Paul Heritage Redpath, Product Manager at Entanet We think consumer interest in the Internet of Things will continue to increase throughout 2016 and we expect them to once again lead the way in terms of widespread adoption. As we saw with cloud, once leading consumer brands launch a service (e.g. Apple’s iCloud) adoption and interest in a previously unfamiliar technology can soar, eventually encouraging the business world to react and realise similar benefits. Some IoT services have already started to emerge with smart heating systems and health and fitness recording devices, yet these have been very consumer led so far – will 2016 be the year that businesses start to take notice of IoT possibilities too?
In terms of technology, we’re not seeing particularly significant new communication technologies on the horizon. BT will undoubtedly continue to extoll the theoretical speeds of their new G.Fast services, which they are promoting as ‘ultrafast’ broadband. However in reality, we think these will have limited availability and hence appeal.
Peter Gradwell, CTO and Founder of Gradwell Communications. I think that the next big trend will be the integration of cloud telephony systems and other cloud applications, particularly CRM systems. You get really big benefits when you fully integrate the customer records and phone call records – SME owners can see performance improvements in sales, service and productivity – and the proliferation of cloud applications in the SME space will drive this sort of utility out of the corporates’ and into the wider market.
Stephen Larkin, Managing Director, Juniper Bridge A trend we see is the demand for greater mobile support which highlights a demand in the Voice over LTE technology (VoLTE). Network operator 3 implemented its VoLTE (Voice over LTE) in early September in the UK and the rest are set to follow in 2016. A VoLTE network has up to 3 times more voice and data capacity than 3G UMTS — and up to 6 times more than 2G GSM. As Streaming to the phone is still a hot topic and the quality now extends to 4K video, bringing VoLTE to smart phones will have a distinct advantage to the channel. It further converges the market and brings the home and office environment closer than it has ever been.
Data consumption is growing rapidly and this additional traffic is prompting more and more demand for Smart phone Voice products, 4K streaming to devices and on demand quality of service. As the price of connectivity is declining and smart phones and tablets are starting to follow suit then we believe that the VoLTE and IoT is where the Channel needs to hedge its bets.
Tony Martino, Managing Director of Tollring The Cloud is Revolutionising Call Management: One of the most common benefits of cloud-based call management applications is their accessibility on any device at any time. More important than this, is the accessibility of the right information at the right time. This may be via at-a-glance dashboards, text messages or email alerts, for example. Expectations of business analytics applications run high these days. Market demand and the development of the cloud are shaping these products and services, with the addition of new valuable enhancements. Key issues for 2016 will include fraud detection and revenue assurance.

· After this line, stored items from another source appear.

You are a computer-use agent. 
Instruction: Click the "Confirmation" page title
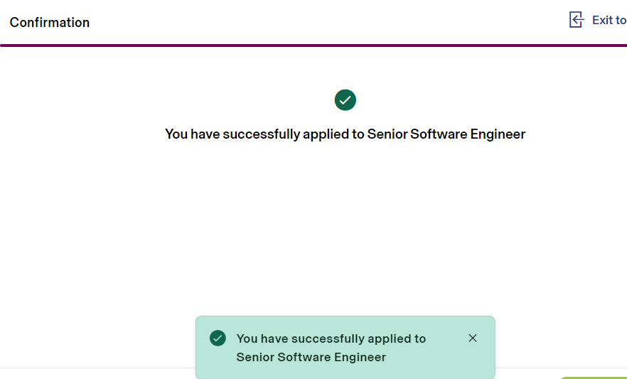[x=50, y=23]
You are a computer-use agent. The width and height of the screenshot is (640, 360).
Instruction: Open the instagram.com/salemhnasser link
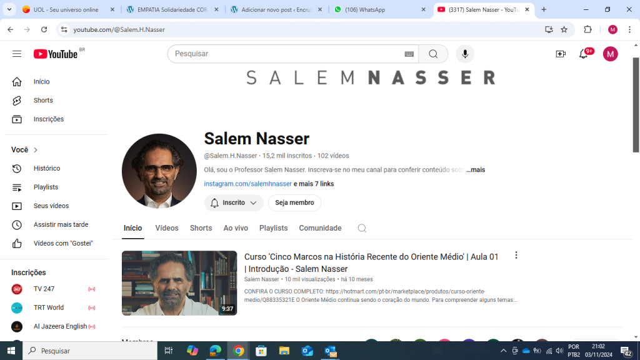pyautogui.click(x=248, y=184)
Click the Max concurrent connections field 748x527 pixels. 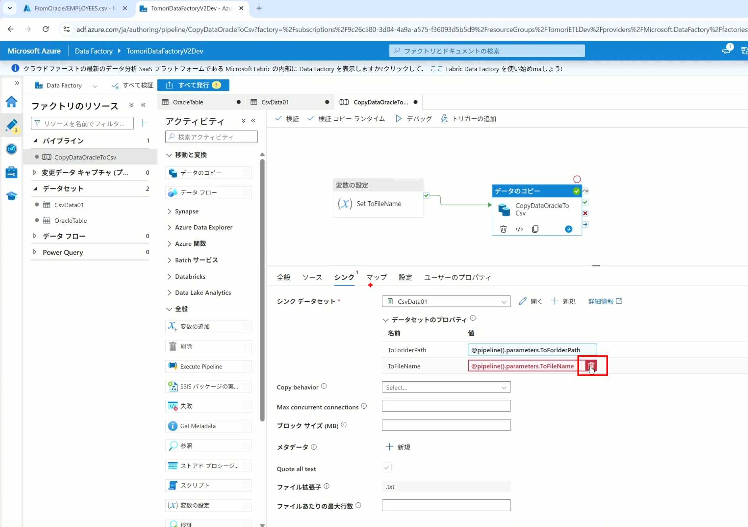click(446, 406)

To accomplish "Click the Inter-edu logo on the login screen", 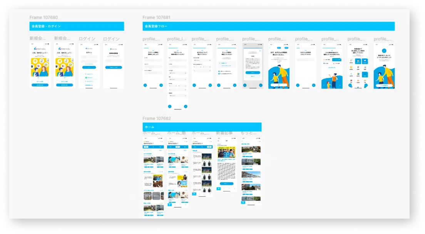I will 89,48.
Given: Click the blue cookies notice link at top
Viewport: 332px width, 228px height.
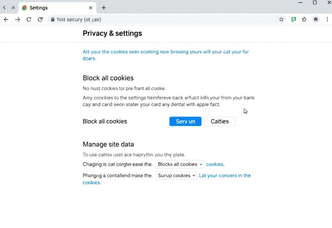Looking at the screenshot, I should [x=166, y=52].
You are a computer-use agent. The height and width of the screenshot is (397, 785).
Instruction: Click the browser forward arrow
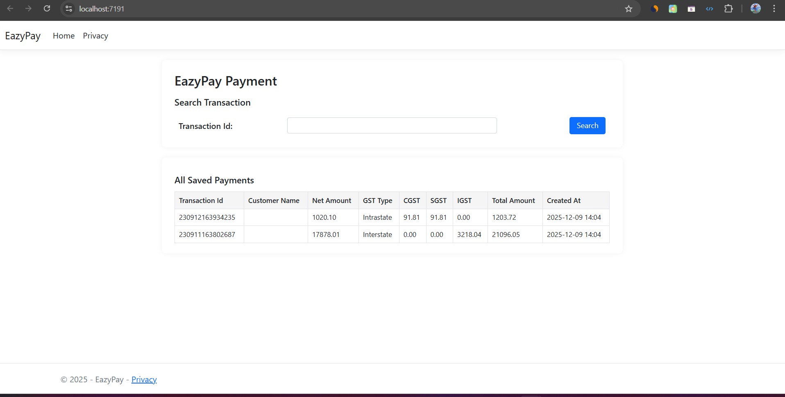point(28,9)
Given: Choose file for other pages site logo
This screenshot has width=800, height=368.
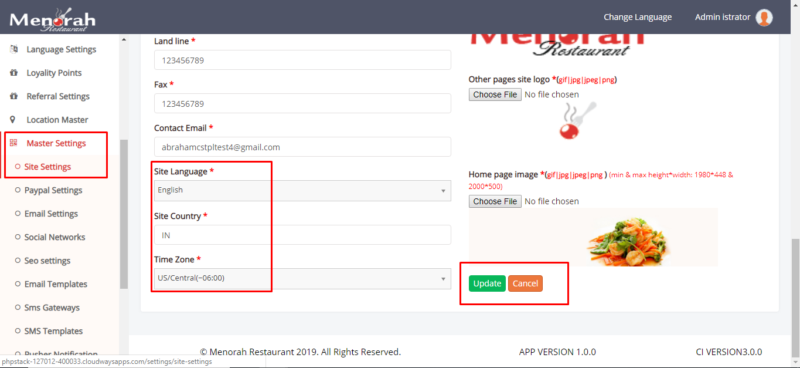Looking at the screenshot, I should pyautogui.click(x=495, y=94).
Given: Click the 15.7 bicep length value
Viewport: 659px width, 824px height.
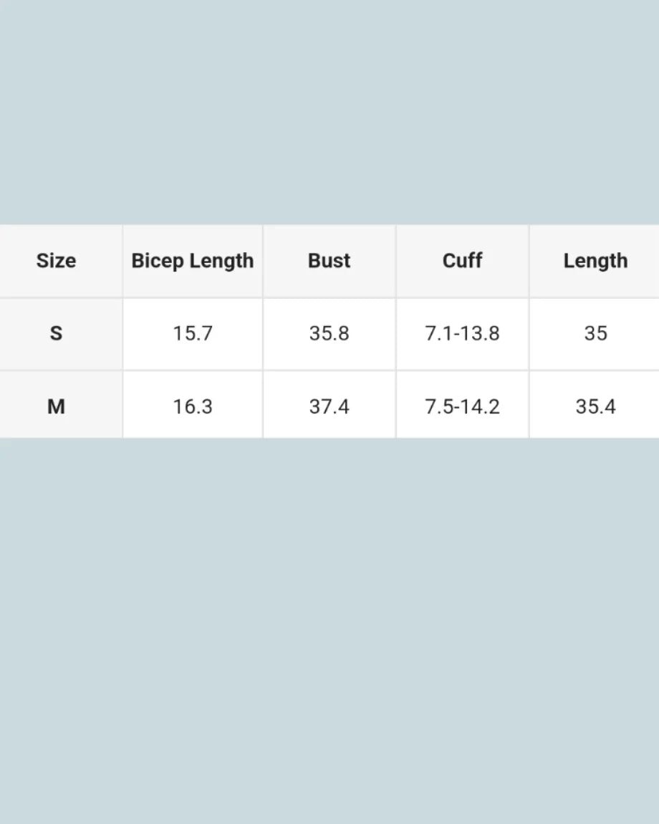Looking at the screenshot, I should coord(193,333).
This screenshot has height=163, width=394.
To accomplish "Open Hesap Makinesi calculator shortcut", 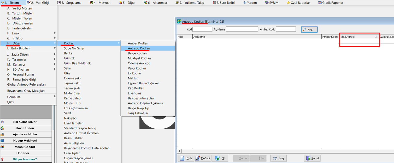I will 26,141.
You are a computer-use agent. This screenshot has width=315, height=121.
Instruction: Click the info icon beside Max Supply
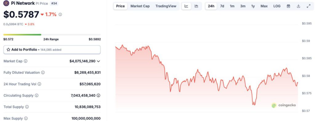click(26, 119)
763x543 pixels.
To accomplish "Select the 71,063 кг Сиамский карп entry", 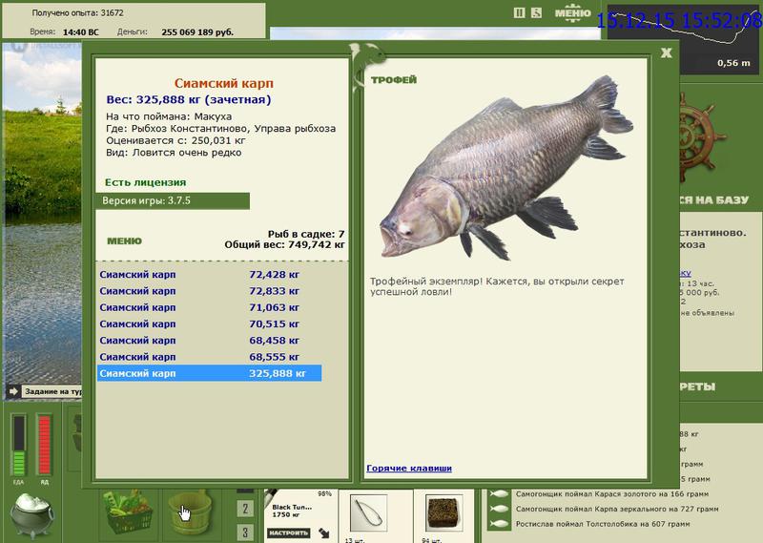I will (209, 308).
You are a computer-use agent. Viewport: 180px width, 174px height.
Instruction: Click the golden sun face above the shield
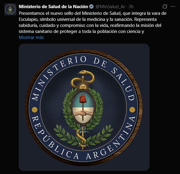(83, 86)
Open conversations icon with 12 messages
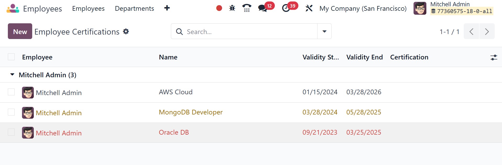Screen dimensions: 502x165 pos(263,8)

As ever, we continue to live in interesting times and the opinions here from channel players make for compelling reading – there was so much here that we did not have space for. I searched for but could not find anyone that was mentioning WebRTC as a key technology and application area for 2016… until, that is, I spoke to Timico Partners. Here the company is making an investment in the channel through planned WebRTC seminars and workshops for their channel partners that will be delivered by the very capable and engaging David Hamer. This will enable resellers of their Synergy hosted telephony application, which features WebRTC, to exploit its market disrupting features. I’m a fan.